--- Exercise prompt ---
In the data below, find every line with the word "Identify" and copy it.
* * *
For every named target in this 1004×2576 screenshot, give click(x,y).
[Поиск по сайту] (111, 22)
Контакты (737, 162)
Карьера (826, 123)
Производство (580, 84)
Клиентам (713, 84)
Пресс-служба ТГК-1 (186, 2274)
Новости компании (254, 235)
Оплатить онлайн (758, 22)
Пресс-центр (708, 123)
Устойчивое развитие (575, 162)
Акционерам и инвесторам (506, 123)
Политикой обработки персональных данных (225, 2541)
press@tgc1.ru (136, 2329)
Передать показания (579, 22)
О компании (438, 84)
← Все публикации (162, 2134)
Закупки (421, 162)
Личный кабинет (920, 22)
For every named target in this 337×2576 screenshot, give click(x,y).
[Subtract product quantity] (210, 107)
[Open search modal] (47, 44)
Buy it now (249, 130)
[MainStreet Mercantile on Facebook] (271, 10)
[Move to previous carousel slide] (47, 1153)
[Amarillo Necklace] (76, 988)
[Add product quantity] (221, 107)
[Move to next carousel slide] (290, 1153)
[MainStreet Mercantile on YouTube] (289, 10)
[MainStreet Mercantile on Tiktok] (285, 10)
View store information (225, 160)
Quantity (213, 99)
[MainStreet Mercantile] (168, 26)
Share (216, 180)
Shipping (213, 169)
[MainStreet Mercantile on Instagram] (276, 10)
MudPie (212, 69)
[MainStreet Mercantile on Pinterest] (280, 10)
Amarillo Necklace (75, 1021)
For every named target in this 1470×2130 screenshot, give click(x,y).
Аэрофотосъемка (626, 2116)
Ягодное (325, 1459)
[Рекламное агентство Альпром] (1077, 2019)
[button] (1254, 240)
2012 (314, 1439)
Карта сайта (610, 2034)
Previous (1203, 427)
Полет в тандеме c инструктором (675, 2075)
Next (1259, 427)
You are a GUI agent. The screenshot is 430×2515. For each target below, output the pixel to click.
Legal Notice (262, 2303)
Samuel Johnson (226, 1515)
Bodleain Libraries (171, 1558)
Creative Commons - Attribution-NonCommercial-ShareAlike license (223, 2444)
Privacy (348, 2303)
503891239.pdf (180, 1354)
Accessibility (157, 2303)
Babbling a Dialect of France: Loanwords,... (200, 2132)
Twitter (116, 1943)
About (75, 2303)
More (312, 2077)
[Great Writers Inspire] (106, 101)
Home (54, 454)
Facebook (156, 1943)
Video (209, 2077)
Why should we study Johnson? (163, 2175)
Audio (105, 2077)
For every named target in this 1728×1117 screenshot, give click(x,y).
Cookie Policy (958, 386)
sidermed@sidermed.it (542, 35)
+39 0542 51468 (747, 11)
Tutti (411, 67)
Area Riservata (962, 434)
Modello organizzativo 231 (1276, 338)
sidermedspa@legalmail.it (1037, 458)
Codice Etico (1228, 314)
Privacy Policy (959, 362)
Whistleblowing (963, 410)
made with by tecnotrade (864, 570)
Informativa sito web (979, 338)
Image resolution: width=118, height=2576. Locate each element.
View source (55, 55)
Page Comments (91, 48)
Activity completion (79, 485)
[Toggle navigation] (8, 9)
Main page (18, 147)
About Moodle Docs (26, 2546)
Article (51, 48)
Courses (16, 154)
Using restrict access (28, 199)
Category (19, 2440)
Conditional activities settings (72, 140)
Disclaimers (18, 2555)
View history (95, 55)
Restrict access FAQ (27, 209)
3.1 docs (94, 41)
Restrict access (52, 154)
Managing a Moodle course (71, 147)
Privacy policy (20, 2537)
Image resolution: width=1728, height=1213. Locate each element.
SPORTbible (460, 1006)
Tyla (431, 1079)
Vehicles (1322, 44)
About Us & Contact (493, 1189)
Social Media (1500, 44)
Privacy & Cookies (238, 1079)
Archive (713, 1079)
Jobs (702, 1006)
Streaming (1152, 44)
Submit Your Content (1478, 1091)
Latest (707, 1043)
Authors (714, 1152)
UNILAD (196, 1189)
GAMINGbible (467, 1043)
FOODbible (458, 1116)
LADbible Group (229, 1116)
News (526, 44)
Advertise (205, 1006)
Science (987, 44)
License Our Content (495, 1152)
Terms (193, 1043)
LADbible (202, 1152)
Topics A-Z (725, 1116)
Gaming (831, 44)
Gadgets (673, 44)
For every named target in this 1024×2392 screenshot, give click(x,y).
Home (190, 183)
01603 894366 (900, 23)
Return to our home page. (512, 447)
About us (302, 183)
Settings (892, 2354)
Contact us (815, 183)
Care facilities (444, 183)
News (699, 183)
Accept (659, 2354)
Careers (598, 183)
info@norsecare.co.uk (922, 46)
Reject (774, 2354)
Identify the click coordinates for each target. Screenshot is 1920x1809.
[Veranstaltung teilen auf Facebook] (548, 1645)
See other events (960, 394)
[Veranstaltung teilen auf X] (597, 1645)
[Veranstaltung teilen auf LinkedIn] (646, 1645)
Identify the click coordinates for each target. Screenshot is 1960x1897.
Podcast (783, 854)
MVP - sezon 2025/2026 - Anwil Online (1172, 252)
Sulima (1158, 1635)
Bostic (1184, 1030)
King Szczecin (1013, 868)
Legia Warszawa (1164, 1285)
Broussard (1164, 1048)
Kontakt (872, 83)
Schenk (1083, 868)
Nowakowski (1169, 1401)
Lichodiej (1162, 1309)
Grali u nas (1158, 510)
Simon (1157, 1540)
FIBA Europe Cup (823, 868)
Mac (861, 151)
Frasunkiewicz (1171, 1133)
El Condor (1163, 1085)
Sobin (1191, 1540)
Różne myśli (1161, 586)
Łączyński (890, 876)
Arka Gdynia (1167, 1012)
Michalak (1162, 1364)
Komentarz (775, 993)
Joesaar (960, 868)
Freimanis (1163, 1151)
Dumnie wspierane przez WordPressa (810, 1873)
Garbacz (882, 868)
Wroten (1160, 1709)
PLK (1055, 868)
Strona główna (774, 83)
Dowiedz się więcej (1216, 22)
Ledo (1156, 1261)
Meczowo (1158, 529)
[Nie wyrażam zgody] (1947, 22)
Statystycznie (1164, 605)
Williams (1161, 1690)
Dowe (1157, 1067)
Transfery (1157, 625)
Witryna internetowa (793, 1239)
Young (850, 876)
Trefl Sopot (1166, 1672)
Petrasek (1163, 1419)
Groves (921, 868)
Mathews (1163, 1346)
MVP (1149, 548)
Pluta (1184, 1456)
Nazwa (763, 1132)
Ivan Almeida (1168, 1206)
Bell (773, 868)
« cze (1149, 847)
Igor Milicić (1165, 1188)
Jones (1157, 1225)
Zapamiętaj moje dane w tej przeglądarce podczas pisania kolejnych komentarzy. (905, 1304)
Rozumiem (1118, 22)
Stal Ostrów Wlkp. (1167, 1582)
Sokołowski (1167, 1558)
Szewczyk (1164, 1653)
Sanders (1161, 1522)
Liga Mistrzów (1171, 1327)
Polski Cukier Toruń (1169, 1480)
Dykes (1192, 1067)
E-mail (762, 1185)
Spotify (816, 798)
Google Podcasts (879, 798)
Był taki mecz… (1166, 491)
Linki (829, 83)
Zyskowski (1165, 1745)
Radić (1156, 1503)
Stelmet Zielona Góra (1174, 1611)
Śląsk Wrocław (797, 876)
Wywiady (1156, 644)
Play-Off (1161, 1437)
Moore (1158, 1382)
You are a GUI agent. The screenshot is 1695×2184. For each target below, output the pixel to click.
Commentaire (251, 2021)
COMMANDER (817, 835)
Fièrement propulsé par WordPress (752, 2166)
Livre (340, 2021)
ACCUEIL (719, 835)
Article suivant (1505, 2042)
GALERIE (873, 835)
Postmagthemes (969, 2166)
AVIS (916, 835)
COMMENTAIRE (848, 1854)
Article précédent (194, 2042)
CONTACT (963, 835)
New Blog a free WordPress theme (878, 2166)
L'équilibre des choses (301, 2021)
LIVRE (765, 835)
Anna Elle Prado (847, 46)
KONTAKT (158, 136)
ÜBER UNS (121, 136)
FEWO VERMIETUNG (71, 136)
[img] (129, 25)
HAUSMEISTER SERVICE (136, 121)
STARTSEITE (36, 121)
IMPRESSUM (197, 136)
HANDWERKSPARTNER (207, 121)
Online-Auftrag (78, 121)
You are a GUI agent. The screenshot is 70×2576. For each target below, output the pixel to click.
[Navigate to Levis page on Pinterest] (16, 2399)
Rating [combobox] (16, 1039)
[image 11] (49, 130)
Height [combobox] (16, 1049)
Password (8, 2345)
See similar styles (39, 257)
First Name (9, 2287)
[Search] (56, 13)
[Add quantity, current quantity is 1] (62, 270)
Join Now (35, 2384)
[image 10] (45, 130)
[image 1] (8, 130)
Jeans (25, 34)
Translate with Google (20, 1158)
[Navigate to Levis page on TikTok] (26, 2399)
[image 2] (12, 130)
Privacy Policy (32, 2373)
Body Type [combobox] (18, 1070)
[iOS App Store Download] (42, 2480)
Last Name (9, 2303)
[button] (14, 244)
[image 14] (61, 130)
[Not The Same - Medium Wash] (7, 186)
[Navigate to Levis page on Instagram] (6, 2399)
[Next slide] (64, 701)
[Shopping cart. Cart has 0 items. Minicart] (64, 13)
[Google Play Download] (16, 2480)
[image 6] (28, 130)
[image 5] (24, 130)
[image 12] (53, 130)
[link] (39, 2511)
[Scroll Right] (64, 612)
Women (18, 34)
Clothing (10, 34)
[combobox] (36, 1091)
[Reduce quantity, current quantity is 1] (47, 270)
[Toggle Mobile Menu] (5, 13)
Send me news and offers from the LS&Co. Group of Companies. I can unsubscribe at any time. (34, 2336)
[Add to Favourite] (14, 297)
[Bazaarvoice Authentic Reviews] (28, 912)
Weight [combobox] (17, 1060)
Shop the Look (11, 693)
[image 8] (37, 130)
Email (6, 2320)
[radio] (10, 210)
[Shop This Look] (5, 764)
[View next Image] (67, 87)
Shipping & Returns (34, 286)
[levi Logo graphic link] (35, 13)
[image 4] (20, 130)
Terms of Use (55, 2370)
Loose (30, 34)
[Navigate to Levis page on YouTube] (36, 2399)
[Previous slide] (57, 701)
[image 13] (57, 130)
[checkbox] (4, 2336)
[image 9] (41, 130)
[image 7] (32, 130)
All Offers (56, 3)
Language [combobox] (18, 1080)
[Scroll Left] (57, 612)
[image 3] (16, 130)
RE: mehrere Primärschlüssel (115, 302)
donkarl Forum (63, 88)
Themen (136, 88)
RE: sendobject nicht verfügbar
* * *
--- Solved exercise ---
Identify the click coordinates for each target. Screenshot is 1920x1809.
Identify the click coordinates for each target. Screenshot is 1960x1897.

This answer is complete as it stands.